• [Excerpt]
----------

Wackenhut Corp. v. Lippert
This text of 591 So. 2d 215 (Wackenhut Corp. v. Lippert) is published on Counsel Stack Legal Research, covering District Court of Appeal of Florida primary law. Counsel Stack provides free access to over 12 million legal documents including statutes, case law, regulations, and constitutions.
Opinion
The WACKENHUT CORPORATION and Delta Airlines, Inc., a foreign corporation, Appellants,
v.
Albert LIPPERT and Felice Lippert, his wife, Appellees.
District Court of Appeal of Florida, Fourth District.
*216 Bonita L. Kneeland of Fowler, White, Gillen, Boggs, Villareal & Banker, P.A., Tampa, for appellant The Wackenhut Corp.
Shelley H. Leinicke of Wicker, Smith, Blomqvist, Tutan, O'Hara, McCoy, Graham & Lane, Fort Lauderdale, for appellant Delta Airlines, Inc.
Joseph D. Farish, Jr., and Kenneth J. Miller of Farish, Farish & Romani, West Palm Beach, for appellees Albert Lippert and Felice Lippert, his wife.
POLEN, Judge.
While on her way to board a Delta Airlines flight from West Palm Beach to New York, the appellee and plaintiff below, Felice Lippert, took a handbag containing approximately $431,000 worth of jewelry through a security checkpoint at Palm Beach International Airport. The security checkpoint was operated by The Wackenhut Corporation which was alleged by the plaintiff to be the agent of Delta. The checkpoint consisted of a magnetometer scan of baggage and other carry-on items as well as a scan of the person which occurs as the person walks through a specially designed archway. Mrs. Lippert placed her bag on the conveyer belt as required and she walked through the archway. The archway magnetometer alarm sounded and Mrs. Lippert was briefly inspected by Wackenhut personnel. After being cleared by Wackenhut, Mrs. Lippert discovered her handbag with the jewelry to be missing.

----------

• [Record set]
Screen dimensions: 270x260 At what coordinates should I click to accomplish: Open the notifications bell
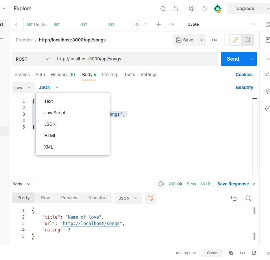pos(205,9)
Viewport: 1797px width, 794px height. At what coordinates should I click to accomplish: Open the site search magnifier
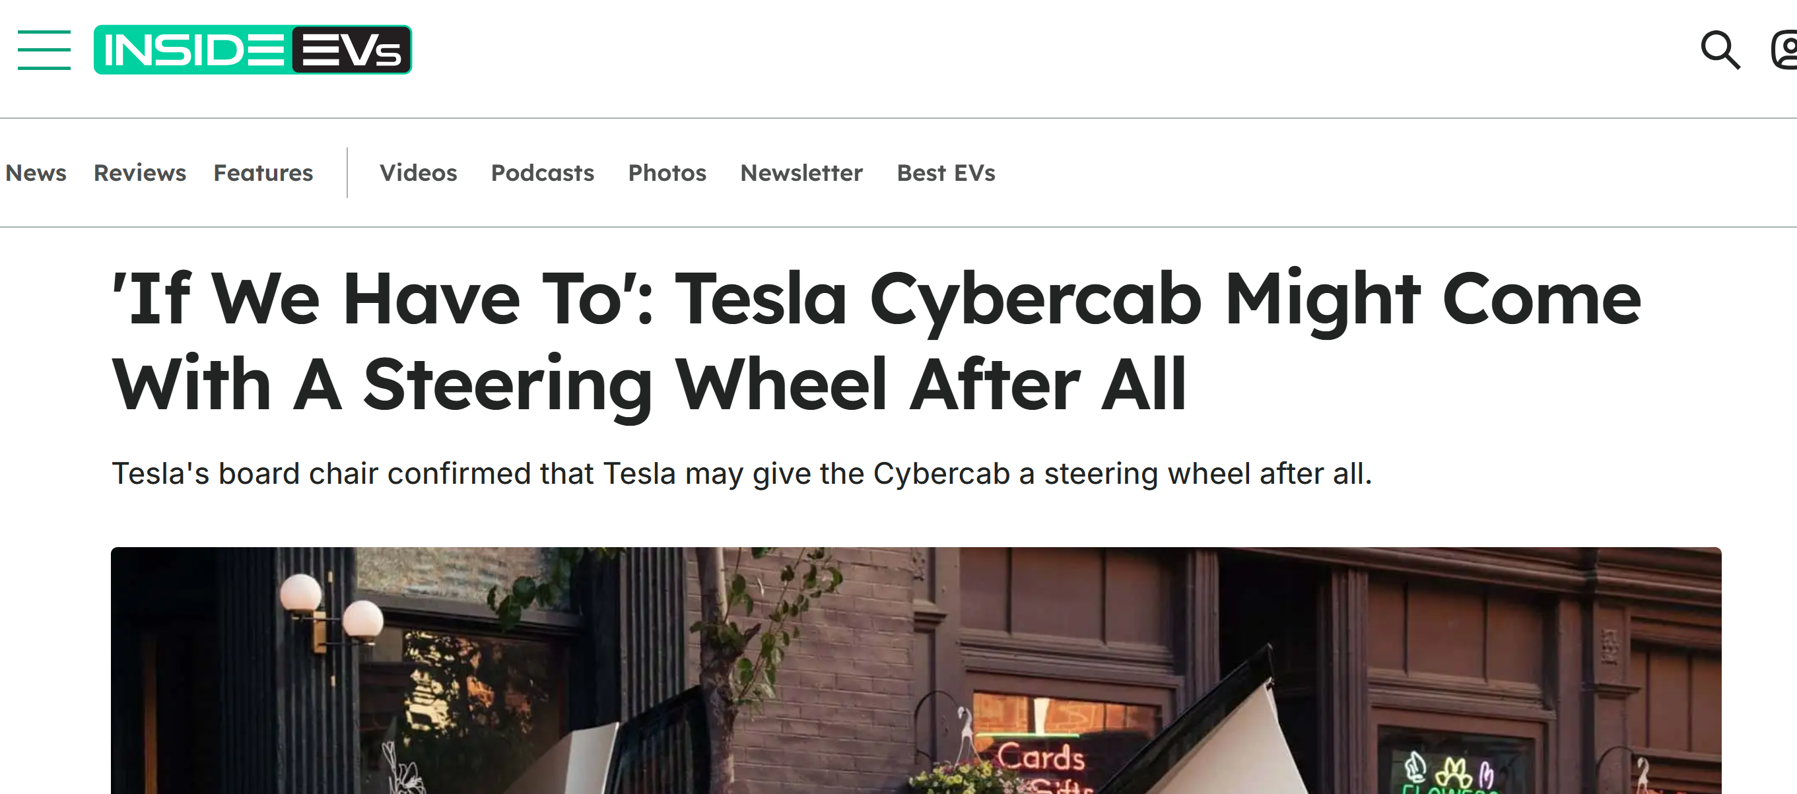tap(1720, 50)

----------

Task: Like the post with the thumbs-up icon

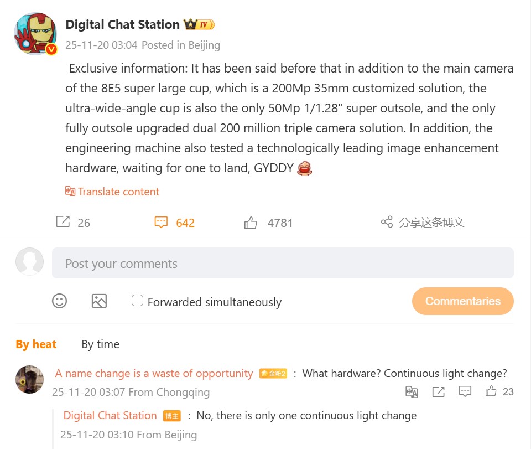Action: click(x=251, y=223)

----------

• [The tasks]
A: In the Wackenhut Corp. v. Lippert opinion, why did Wackenhut personnel briefly inspect Mrs. Lippert at the checkpoint? Answer in one to three sentences.
B: According to the Wackenhut Corp. v. Lippert opinion, roughly how much was the jewelry in Mrs. Lippert's handbag worth?
C: Continue the Wackenhut Corp. v. Lippert opinion from the point where it stops.

• [Responses by task]
A: Wackenhut personnel briefly inspected Mrs. Lippert because the archway magnetometer alarm sounded when she walked through it.

B: About $431,000.

C:
Mrs. Lippert sued Delta and Wackenhut for the value of her jewelry on a theory of negligence. Delta and Wackenhut asserted Delta's limitations of liability as their affirmative defense. The limitations of liability are expressed by reference on the back of Delta's ticket and in full in a governmentally required tariff which is posted according to federal regulations. The limitation contained in the tariff provides (in pertinent part) that:
J) BAGGAGE LIABILITY
1) a) DL shall be liable for the loss of, damage to, or delay in the delivery of a fare paying passenger's baggage, or other property (including carry on baggage, if tendered to DL's in flight personnel for storage during flight or otherwise delivered into the custody of DL). Such liability, if any, for the loss damage or delay in the delivery of a fare paying passenger's baggage or other property (Whether checked or otherwise delivered in to the custody of DL), shall be limited to an amount equal to the value of the property, plus consequential damages, if any, and shall not exceed the maximum limitation of USD $1250 for all liability for each fare paying passenger (unless the passenger elects to pay for higher liability as provided for in paragraph 3 below). The passenger shall not be automatically entitled to USD $1250 but must prove the value of losses or damages. Actual value for reimbursement of all lost or damaged property shall be determined by the documented original purchase price less any applicable depreciation for prior usage. These limitations also shall apply to baggage or personal property accepted by DL for temporary storage at a city or airport ticket office or elsewhere before or after the passenger's trip.
*217 2) Exclusions From Liability
e) DL is not responsible for jewelry, cash, camera equipment, or other similar valuable items contained in checked or unchecked baggage, unless excess valuation has been purchased. These items should be carried by the passenger.
The limitation of liability for baggage damaged, lost or delayed to $1250 was also clearly stated on the ticket held by Mrs. Lippert. Baggage was defined on that ticket as: "any article or other property of passengers which is acceptable for transportation under the conditions of contract stated herein, whether checked in the cargo compartment or carried in the cabin of the aircraft."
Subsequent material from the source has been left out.